1.1 Until the Company has accepted an Order from the Customer in accordance with clause 1.3 of these Terms any quotation, estimate or price prepared or represented by the Company (“Quote”) is:
(a) indicative only;
(b) not an offer to contract;
(c) only valid for 14 days, and
(d) subject to withdrawal or variation by the Company prior to acceptance.
1.2 If the Customer requests or orders Goods and/or Services from the Company, whether in response to a Quote or otherwise, the Customer offers to contract with the Company (“Order”).
1.3 The Company is deemed to have accepted an Order made by the Customer under clause 1.2, if the Company:
(a) notifies the Customer of the Company’s acceptance of the Order; or
(b) commences the supply of the Goods and/or Services.

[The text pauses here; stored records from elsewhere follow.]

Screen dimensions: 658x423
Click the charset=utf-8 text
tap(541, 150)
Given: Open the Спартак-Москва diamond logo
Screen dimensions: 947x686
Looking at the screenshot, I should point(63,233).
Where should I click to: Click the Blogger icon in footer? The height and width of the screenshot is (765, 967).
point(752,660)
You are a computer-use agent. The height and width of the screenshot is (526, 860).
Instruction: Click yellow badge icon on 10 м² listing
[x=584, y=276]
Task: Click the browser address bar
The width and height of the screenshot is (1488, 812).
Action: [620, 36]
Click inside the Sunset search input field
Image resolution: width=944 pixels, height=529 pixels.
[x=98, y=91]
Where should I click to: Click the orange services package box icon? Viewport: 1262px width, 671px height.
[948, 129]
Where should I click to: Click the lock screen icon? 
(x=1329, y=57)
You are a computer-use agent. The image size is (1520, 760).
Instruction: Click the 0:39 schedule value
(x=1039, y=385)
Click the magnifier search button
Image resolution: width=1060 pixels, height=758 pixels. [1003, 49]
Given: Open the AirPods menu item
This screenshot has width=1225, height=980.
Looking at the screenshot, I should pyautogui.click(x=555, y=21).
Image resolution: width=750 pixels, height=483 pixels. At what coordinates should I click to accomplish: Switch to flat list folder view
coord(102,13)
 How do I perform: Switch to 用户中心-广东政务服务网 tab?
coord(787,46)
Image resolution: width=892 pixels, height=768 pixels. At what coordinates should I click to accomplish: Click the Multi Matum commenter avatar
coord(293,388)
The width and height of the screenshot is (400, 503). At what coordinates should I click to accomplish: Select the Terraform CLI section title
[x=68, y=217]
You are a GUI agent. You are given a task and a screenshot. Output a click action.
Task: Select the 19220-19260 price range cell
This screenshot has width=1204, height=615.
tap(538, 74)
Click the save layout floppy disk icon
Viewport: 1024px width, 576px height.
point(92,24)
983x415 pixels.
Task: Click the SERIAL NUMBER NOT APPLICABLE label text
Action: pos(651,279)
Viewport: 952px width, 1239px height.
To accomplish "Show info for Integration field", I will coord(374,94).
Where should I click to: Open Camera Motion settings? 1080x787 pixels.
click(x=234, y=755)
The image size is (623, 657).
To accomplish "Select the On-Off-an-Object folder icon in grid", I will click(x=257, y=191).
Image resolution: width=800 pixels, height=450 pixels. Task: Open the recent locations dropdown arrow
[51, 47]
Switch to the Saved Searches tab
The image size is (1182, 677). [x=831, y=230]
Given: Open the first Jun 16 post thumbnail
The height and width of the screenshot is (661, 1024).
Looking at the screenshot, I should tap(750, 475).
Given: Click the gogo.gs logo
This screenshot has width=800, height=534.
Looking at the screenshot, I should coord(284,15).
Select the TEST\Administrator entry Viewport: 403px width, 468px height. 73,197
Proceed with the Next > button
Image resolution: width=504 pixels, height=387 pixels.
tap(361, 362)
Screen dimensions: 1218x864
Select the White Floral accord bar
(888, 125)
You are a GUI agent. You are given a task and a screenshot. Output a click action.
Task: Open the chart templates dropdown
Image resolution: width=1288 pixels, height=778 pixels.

1.4 Upon acceptance by the Company under clause 1.3, a binding contract comes into existence between the Company and the Customer incorporating the following documents (together the “Contract”):
(a) any Quote, invoice or other document of the Company, whether attaching these Terms or not;
(b) any notice of acceptance provided by the Company in accordance with clause 1.3;
(c) these Terms;
(d) any document attached or annexed to these Terms by the Company; and
(e) the Order placed by the Customer including any attached or associated terms and conditions.
1.5 If any provision(s) in two or more documents listed in clause 1.4 dealing with the same subject are inconsistent, then the provisions of the document earlier listed shall have priority and will prevail over the provisions of a document that is later mentioned, to the extent of that inconsistency.
1.6 The Company may amend these Terms at any time. By continuing to request the supply of Goods and/or Services, the Customer agrees to the Terms applicable at the time that such request is made. It is the responsibility of the Customer to regularly check these Terms for any variations.
2. What is included in the Price?
2.1 The price for the Goods and/or Services will be contained in the Quote issued by the Company to the Customer (“Price”).
2.2 All purchase prices published or quoted by the Company are in $AUD and exclusive of GST (unless the Company advises the Customer otherwise).
2.3 Unless otherwise stated, all prices for Goods published or quoted by the Company are exclusive of freight and delivery costs, insurance and other charges in relation to the transfer of the product from the Company’s premises.
3. When is payment due?
3.1 Unless otherwise agreed expressly in writing, terms of payment will be contained on the invoice provided by the Company to the Customer.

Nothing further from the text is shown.